As I have been intending to learn more about music, the Paris Choral Society surprised and delighted my curiosity. I learned somewhat of the complexities of singing here. I encourage you to satisfy your curiosity. I was absorbed in respect for the intention, focus and physicality of voice performance. Each note exhaled by the PCS contributed to my profound appreciation for these members who devote hours and intense processes to practises. All members of the Paris Choral Society are volunteers, yet perform as professionals. The organist, choir conductor and participating soloists are committed professionals.
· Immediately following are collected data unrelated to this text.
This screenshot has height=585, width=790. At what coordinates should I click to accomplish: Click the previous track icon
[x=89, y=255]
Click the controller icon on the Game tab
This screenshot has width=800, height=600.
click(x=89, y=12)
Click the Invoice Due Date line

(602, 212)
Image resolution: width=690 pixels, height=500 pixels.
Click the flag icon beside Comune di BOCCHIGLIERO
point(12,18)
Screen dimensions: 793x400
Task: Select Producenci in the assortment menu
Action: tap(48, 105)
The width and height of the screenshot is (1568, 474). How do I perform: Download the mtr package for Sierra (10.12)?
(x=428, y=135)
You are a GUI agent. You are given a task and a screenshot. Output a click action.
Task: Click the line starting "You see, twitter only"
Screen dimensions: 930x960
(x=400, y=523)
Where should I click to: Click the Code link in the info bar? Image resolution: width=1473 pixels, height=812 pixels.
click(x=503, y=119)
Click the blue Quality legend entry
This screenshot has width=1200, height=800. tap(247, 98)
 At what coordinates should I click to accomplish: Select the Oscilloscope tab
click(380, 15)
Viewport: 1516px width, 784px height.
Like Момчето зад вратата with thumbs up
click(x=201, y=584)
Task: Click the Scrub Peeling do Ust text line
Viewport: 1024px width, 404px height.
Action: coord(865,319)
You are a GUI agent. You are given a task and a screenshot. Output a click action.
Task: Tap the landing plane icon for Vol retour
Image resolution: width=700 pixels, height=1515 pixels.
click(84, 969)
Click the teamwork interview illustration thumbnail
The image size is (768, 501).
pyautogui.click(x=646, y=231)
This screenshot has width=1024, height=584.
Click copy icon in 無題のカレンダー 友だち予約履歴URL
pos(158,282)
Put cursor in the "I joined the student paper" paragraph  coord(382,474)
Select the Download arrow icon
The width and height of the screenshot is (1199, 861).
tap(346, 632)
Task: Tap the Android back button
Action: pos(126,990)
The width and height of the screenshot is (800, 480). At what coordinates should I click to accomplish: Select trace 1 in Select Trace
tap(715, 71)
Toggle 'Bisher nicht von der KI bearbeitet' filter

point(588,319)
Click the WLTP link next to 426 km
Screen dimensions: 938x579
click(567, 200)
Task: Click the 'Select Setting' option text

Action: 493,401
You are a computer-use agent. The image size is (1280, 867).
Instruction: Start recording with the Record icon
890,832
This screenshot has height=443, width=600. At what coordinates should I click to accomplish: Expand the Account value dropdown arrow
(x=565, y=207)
This autumn in November, “In Memoriam” was a concert honouring the 100th anniversary of WWI. It offered Requiem, an act of remembrance or mass for the dead, known in Latin as “missa defunctorum”. The concert included such pieces as Requiem by Wolfgang Amadeus Mozart; Litanies Requiem by Jehan Alain; Wie liegt die Stadt so wüst by Rodolphe Mauersberger and Toward the Unknown Region by Ralph Vaughn Williams. Featured soloists included soprano Cécile Van Wetter, mezzo-soprano Louise Callinan, tenor Simon Edwards, and Bass Florent Mbia. The Orchestra included the likes of Atelier Ostinato and organist Andrew Dewar. These recognizable talents are specifically identified for those readers who may have experienced or may recognise their performances.
More than voice-work.
Warmup, prior to voice harmonies.
Paris Choral Society, In Memoriam
All together now…
Paris Choral Society, In Memoriam, last minute details
The concert was an inspiring performance. However, the PCS in its concert home at the American Cathédral on avenue George V in Paris is best known for its pre-Christmas Sing-Along of Handel’s Messiah in all its majesty. An especially excellent moment is the rousing and exuberant rendition of the Hallelujah Chorus.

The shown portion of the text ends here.